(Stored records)
>>>

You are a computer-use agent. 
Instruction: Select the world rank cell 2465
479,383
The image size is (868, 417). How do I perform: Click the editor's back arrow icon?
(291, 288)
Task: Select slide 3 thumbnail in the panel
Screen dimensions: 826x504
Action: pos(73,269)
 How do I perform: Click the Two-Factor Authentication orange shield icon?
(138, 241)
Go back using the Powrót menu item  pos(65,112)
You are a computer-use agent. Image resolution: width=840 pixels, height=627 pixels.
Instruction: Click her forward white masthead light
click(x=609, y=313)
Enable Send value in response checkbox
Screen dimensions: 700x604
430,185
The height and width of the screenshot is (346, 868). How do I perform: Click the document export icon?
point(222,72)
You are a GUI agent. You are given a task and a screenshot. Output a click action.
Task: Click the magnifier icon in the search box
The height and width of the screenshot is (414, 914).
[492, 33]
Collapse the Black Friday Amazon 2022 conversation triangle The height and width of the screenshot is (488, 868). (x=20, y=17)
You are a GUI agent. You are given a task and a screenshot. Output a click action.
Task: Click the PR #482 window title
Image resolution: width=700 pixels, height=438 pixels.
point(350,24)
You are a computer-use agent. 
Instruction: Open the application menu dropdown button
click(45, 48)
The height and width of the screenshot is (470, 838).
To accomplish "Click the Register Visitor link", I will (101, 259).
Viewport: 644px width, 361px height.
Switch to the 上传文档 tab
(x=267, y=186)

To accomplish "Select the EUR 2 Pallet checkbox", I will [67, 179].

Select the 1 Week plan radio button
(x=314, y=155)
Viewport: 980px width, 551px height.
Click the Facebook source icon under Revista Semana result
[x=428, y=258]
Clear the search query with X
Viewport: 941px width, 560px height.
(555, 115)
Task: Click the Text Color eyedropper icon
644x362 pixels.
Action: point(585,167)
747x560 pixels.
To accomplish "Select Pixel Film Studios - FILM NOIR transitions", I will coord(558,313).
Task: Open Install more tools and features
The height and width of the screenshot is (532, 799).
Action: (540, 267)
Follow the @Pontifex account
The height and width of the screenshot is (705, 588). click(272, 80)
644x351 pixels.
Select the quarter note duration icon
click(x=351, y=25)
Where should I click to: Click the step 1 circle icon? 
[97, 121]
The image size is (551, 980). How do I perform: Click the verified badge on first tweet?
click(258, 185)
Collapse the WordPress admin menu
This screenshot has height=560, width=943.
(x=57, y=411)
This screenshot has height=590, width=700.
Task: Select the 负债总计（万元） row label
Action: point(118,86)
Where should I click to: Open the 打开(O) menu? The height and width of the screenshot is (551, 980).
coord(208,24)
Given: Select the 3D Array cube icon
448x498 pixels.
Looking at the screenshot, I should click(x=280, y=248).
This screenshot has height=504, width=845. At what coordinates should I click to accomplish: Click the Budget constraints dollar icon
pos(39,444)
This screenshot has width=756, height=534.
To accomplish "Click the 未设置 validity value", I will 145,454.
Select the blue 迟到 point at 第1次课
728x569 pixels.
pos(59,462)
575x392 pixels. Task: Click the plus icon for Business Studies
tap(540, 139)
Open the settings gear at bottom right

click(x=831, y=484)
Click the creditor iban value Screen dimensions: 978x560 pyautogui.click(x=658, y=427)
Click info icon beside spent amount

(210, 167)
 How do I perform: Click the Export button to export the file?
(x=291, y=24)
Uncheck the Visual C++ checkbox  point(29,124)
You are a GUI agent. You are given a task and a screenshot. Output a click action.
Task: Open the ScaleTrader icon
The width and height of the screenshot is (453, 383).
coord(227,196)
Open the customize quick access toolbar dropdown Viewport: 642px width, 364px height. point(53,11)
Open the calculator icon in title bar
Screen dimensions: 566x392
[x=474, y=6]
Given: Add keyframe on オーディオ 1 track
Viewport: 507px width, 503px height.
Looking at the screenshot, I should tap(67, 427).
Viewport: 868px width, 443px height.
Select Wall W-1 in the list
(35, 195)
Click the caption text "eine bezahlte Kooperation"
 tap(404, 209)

<<<

- [Task goal]
In the records above, which lines hold the string "search"? Copy each one.

- [Output]
Task: Click the magnifier icon in the search box
Clear the search query with X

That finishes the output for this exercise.